**TEXT EXCERPT**:
Oct 1 Banks are pushing ahead with plans to raise around 200 million euros ($223.12 million) to finance German lift components maker Wittur's merger with Italy's Sematic Group despite volatile markets and concern about Wittur's exposure to China, bankers said on Wednesday. Credit Suisse is leading the underwritten debt financing with Barclays and Deutsche Bank, which is currently being pre-marketed to a small group of loan investors. The three banks are trying to raise as much of the financing in the leveraged loan market as possible to avoid tapping the high-yield bond market, which remains all but closed after September's global market volatility pushed prices wider. Wittur, its private equity owners and the arranging banks may have to pay up to issue the new loan as the company's existing loans and bonds are trading at a significant discount in the secondary markets."The debt is trading low, so any new debt will have to be attractive to buy, otherwise you can buy it cheaper on the secondary market," one of the sources said. Wittur's 195 million euro term loan B was quoted at 96.25 percent of face value in Europe's secondary loan market on October 1, according to Thomson Reuters LPC data. Wittur's 225 million euro senior notes were quoted at around 88.5 percent of face value on the secondary market, sources said. Wittur's private equity owner Bain Capital and Sematic's joint owners, Carlyle and the Zappa family agreed to transfer a controlling interest in Sematic to Wittur in August.

**RAW DATA**:
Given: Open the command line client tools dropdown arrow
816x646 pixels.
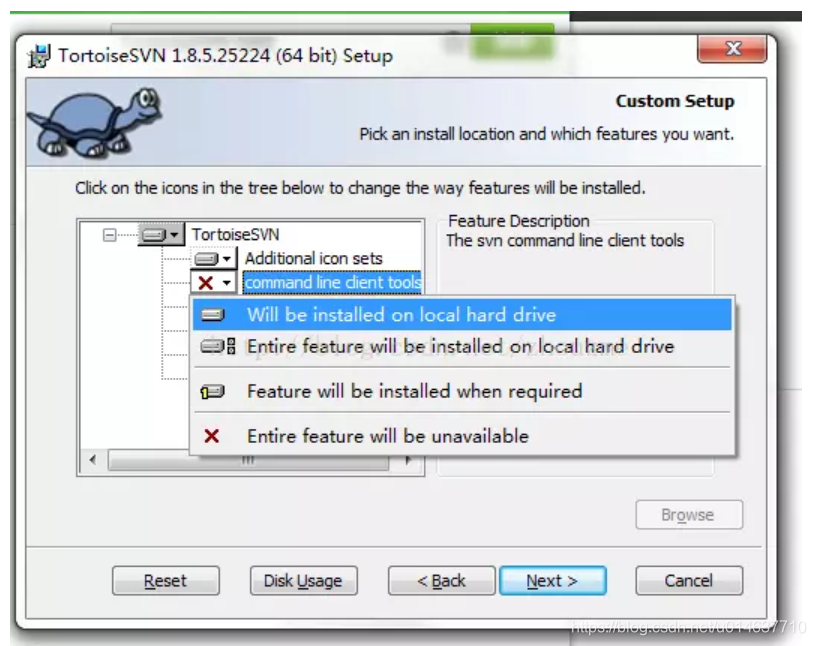Looking at the screenshot, I should 227,283.
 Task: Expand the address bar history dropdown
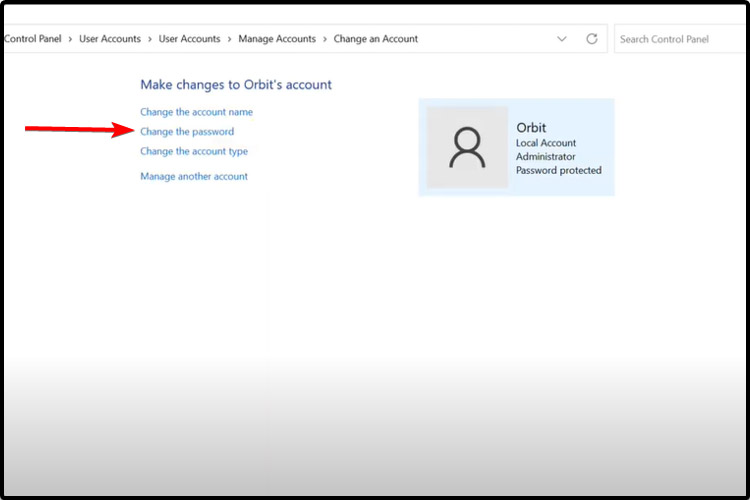[x=561, y=39]
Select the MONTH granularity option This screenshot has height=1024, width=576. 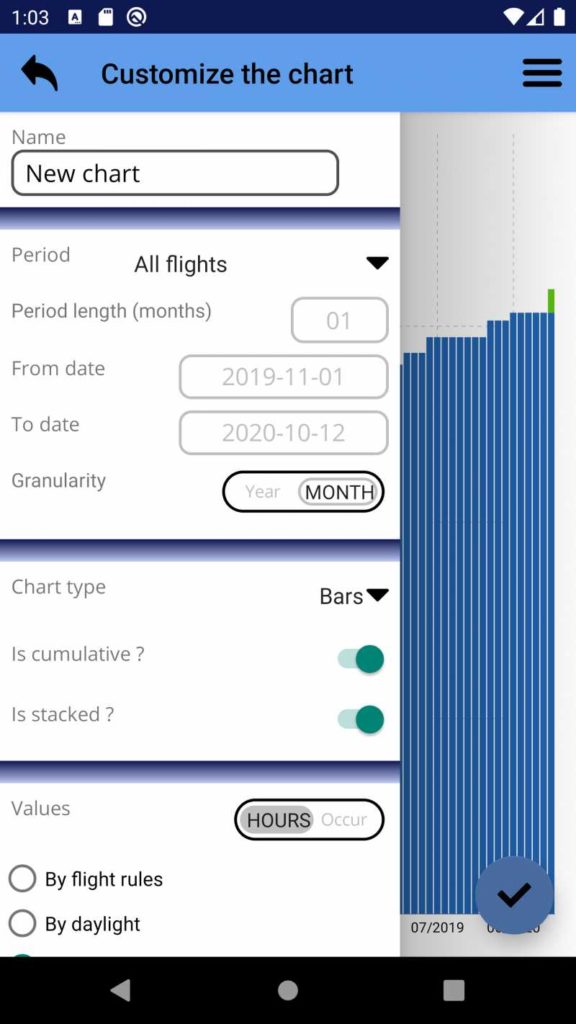click(x=339, y=492)

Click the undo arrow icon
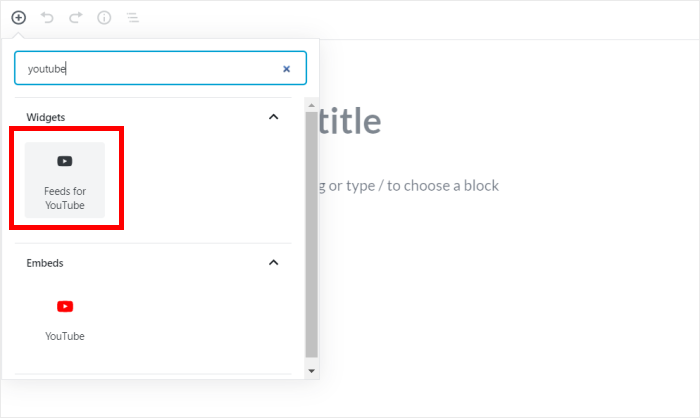48,18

**WHAT YOU HAVE TO DO**: Could you carry the news report on financing Wittur's merger with Sematic forward from its last sentence?

**RIGHT ANSWER**:
Carlyle and Zappa have retained a stake in the combined company. Wittur's year-to-date revenue was 393.6 million euros in August 2015, up 17.5 percent on the same period of 2014. Earnings also grew 17.5 percent to 58.8 million euros in the same time, thanks to solid business in Asia and growth in Europe, the company said on September 30. Wittur could struggle to match 2014 full year sales of 521.9 million euros and EBITDA of 75.5 million euros as China's slowing economy is hitting the construction sector, bankers said. On Wednesday, the company reiterated previous guidance that sales and adjusted EBITDA will be above 2014 levels.
ADDITIONAL INCENTIVES? Low secondary trading prices mean that the arranging banks could have to offer incentives to investors to make the paper more attractive than current secondary levels, including discounts or higher pricing, bankers said. As the loan has been underwritten, the arranging banks are on the hook to give the full amount of debt to Wittur.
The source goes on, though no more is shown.